Still interested in high-tech futurist stuff like MAID-SAFE and IPFS, but the low-tech approach has a lot of appeal, going into the next few years (or decades).
Always interesting to come up with “work for work” agreements and the like, I’d certainly love to ‘pay’ someone with an AutoCast license, and anything else we can come up with ^.^
So…
First assignment: I don’t feel all that comfortable using this “official” TTS thread for a different topic. And technically, collaborative work like the one you describe should revolve about editing a unified, wiki-style, document, rather than a sequential list of messages/posts. So help me decide where to carry out that collaboration. I’m familiar with and like to work with etherpad (several providers of free etherpads out there, including https://framapad.org/ ), and they work in Haiku with Otter and Qupzilla (!) , workflowy.com (strong on structure/hierarchical display, but very weak on collaboration: does not show edits, who did what and when), chiselapp.com (integrated wiki, discussion forum, even fossil SCM though going full-SCM is overkill in our case). For big project I can also use Discord chat (on S.O.'s Windows laptop when she allows me *g *) though we probably don’t need that here.

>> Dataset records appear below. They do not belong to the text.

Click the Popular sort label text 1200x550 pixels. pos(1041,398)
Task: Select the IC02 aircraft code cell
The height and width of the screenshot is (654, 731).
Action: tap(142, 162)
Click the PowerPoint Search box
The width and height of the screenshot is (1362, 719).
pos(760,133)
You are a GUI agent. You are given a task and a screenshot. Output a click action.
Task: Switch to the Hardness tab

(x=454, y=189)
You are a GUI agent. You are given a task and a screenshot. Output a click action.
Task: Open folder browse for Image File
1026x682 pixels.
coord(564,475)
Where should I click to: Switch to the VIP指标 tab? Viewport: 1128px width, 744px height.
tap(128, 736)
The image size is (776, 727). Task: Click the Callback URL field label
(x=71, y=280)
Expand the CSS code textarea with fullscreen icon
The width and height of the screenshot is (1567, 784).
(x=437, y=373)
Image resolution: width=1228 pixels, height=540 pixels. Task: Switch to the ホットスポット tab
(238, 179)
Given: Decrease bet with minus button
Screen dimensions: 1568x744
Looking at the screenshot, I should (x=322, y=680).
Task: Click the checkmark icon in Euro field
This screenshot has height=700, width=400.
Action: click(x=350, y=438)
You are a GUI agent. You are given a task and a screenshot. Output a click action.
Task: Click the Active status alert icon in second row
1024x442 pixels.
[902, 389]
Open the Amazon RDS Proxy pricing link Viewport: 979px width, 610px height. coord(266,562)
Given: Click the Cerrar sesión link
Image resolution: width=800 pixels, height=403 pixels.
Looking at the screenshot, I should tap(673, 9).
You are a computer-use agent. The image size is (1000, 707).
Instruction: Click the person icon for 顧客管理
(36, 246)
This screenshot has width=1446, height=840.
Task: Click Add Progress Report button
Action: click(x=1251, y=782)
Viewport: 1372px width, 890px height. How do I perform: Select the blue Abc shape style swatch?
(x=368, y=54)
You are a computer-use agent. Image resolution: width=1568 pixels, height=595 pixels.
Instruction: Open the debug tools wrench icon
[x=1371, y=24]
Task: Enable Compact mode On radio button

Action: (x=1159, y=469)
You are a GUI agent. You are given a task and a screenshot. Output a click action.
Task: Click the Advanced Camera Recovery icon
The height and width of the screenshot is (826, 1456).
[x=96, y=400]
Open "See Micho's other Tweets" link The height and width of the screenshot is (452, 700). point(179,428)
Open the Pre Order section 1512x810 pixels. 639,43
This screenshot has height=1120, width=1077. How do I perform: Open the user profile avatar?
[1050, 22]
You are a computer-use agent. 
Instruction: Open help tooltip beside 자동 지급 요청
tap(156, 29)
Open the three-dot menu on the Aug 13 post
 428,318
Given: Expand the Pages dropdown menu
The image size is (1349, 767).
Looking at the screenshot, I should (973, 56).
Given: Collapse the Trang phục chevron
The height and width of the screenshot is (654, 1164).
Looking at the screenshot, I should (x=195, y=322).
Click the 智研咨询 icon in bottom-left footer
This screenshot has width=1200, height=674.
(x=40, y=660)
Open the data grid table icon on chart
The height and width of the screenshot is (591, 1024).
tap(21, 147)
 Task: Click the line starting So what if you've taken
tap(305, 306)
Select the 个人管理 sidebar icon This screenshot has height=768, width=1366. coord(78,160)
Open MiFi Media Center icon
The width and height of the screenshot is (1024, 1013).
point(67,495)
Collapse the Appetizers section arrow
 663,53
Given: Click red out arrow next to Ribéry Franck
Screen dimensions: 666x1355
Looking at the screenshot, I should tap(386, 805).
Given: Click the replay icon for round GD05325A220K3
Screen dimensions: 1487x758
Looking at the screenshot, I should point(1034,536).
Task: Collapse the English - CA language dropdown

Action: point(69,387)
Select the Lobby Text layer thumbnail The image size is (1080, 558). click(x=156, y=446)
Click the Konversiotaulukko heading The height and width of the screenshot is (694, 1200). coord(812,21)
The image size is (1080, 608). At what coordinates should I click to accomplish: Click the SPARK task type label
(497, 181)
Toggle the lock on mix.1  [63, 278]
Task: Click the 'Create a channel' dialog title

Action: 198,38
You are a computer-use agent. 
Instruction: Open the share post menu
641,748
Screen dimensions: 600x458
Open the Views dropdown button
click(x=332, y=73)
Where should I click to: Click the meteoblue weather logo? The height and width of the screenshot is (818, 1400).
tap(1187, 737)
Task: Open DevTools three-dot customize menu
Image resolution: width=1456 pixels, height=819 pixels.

Second assignment: do you happen to know ‘volunteers’ with even a passing familiarity with C++ ? If so they could help out with an open-source (MIT licensed) projet of mine that should help immensely with stability, hardware/driver support (and it might even help with ARM support mentionned in your profile though it would be for well documented ARM SoC types, not so much Raspberry boards AFAIK). It’s okay if they need guidance and to learn the ropes, in fact it might even be a plus as I’d get them in shape the way I like to code and to follow my style =)
In the hardware research department, I don’t have much to show for my work… When we start the actual “wiki” I’ll just post something like this:
One response I got was based on https://ipc2u.fr/catalog/nise-105-e3845 or bigger form factors, not familiar with those. Maybe they are based on the infamous “intel NUC” board ? Anyway, looks cute (in an industrial sort of way *g *) and is fan-less, a nice feature. They mentionned adding a PCIe card with extra HDA slots. Only 500 bucks per unit. I’m trying to convince Dane to look at a similar device on his side of the pond.
Second outfit that responded to me offered to build a desktop based on an industrial mo-bo (Advantech AIMB 585) but asked for 300 fed-bucks to run some very basic Haiku compatibilty testing, and four times as much for a purchase. Back in times of plenty I might have done that, but now I don’t have that kind of cash just lying around to spend without 100% certainty it will pay back.